PROBLEM STATEMENT
Can you reproduce the material from the line with "In order to click on close" to the line with "coordinates (212, 52).", changing "screenshot" to "image" and keeping everything else the same?

** START RECORDS PROVIDED **

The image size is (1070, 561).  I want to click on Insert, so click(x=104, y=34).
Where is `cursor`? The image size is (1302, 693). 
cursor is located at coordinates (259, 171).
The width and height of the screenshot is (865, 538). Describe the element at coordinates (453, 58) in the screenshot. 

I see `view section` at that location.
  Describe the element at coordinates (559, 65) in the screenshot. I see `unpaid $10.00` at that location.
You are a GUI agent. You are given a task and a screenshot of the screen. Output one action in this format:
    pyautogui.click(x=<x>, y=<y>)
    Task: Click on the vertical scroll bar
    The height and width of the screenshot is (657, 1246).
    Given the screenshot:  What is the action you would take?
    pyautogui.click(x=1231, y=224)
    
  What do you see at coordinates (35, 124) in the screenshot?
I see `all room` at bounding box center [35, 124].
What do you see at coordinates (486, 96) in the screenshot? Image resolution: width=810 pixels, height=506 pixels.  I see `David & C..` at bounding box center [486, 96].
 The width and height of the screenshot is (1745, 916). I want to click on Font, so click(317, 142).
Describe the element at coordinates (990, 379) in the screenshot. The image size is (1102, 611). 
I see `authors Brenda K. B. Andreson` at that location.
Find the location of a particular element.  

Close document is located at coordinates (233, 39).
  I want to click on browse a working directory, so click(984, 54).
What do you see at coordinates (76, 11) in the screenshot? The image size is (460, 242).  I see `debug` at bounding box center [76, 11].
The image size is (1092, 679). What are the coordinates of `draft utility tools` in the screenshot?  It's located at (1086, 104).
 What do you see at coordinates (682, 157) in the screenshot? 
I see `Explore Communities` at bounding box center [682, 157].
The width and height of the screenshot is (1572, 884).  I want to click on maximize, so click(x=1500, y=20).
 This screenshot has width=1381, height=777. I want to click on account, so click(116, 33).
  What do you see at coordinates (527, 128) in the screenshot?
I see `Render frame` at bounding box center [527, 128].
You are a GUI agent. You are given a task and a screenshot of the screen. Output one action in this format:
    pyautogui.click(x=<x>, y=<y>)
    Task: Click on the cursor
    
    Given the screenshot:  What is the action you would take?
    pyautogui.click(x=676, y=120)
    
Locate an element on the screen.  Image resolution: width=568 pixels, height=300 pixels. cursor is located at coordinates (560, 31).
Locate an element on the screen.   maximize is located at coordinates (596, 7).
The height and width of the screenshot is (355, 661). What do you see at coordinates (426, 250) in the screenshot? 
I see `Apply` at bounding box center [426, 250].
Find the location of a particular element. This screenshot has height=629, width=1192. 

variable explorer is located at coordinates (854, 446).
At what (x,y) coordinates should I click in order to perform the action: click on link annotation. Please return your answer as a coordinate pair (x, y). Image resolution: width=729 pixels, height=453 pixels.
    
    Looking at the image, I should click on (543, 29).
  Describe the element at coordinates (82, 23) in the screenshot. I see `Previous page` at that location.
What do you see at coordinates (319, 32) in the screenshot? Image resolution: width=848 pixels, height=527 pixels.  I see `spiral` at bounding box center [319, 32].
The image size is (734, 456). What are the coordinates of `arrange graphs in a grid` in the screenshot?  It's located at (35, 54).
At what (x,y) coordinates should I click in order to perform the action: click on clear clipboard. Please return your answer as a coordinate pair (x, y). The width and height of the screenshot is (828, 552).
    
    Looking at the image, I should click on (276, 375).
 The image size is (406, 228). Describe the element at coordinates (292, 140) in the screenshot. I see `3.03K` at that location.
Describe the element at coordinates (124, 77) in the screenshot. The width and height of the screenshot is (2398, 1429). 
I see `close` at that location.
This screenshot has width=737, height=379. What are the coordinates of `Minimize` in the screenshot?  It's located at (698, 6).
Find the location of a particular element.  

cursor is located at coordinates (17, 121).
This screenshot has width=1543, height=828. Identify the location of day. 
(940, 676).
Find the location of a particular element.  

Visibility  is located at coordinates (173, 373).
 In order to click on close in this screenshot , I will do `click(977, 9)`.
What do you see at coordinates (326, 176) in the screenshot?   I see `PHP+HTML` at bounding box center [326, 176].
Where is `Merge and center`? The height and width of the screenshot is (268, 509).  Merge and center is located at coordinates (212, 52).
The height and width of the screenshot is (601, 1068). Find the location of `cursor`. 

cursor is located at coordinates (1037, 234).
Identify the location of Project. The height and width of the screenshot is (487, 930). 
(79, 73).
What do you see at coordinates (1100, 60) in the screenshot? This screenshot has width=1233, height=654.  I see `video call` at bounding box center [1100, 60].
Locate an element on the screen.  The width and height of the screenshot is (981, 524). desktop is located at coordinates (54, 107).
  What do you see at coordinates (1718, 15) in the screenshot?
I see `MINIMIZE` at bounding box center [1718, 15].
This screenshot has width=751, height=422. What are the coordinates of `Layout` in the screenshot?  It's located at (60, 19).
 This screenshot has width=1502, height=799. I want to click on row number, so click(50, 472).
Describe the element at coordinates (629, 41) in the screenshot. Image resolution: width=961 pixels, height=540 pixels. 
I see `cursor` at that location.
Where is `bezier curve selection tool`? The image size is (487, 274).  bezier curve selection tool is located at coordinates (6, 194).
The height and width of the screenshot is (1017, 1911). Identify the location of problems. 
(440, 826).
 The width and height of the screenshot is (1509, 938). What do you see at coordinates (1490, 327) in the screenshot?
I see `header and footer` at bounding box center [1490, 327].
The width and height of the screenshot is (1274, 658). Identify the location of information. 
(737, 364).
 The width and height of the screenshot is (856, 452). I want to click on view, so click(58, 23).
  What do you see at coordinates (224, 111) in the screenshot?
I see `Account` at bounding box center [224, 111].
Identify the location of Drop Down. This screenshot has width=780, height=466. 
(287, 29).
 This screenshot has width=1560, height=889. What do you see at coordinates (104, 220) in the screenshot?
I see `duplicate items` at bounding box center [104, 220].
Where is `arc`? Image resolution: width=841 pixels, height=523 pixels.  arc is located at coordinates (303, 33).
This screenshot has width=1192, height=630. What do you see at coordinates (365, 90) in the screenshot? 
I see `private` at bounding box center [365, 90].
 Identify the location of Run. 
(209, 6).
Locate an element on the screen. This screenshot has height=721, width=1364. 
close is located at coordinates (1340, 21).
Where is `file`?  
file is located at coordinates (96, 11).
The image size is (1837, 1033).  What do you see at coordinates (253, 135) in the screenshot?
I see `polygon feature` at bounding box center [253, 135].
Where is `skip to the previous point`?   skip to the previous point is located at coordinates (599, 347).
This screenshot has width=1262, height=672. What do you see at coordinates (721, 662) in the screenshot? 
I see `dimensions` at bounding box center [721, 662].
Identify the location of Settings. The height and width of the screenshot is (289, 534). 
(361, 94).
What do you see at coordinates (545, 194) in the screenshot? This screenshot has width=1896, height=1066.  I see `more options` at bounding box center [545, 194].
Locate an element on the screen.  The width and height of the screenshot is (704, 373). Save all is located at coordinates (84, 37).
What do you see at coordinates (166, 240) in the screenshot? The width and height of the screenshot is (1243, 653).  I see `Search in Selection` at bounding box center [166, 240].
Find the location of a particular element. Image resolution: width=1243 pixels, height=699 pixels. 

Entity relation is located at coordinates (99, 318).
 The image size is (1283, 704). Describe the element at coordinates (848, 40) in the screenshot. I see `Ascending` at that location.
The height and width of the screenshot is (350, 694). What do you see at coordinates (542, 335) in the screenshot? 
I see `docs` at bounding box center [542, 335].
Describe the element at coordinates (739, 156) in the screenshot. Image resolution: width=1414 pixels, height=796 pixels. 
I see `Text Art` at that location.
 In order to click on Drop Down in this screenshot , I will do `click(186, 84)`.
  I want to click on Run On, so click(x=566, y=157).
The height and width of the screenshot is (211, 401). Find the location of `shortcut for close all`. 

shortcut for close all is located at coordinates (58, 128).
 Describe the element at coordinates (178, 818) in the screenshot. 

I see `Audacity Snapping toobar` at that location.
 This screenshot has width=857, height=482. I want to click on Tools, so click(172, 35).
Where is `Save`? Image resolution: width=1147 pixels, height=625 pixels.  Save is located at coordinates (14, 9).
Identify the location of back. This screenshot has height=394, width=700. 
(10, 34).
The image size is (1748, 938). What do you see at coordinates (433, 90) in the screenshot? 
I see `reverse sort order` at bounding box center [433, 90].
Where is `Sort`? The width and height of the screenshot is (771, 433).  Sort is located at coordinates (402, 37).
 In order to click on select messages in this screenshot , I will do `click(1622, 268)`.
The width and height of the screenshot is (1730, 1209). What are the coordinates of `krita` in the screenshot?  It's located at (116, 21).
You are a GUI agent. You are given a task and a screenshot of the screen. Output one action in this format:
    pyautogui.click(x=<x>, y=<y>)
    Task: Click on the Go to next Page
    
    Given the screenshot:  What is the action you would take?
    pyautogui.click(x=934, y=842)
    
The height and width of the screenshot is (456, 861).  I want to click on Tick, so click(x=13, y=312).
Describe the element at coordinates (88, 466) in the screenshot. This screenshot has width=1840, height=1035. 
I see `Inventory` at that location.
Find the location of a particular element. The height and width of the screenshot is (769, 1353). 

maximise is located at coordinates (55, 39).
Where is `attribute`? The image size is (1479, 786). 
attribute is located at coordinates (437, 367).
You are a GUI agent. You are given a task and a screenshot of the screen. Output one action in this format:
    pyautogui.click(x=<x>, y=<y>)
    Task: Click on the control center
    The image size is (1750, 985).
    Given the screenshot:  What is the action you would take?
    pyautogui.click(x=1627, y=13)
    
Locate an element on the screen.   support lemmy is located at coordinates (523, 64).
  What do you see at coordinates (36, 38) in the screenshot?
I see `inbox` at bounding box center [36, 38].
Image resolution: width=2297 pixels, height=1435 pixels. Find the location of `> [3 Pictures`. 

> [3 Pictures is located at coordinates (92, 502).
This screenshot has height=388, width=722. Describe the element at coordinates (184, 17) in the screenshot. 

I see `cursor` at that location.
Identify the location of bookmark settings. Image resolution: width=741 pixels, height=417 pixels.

** END RECORDS PROVIDED **

COMPLETE ANSWER
 In order to click on close in this image , I will do `click(977, 9)`.
What do you see at coordinates (326, 176) in the image?   I see `PHP+HTML` at bounding box center [326, 176].
Where is `Merge and center`? The height and width of the image is (268, 509).  Merge and center is located at coordinates (212, 52).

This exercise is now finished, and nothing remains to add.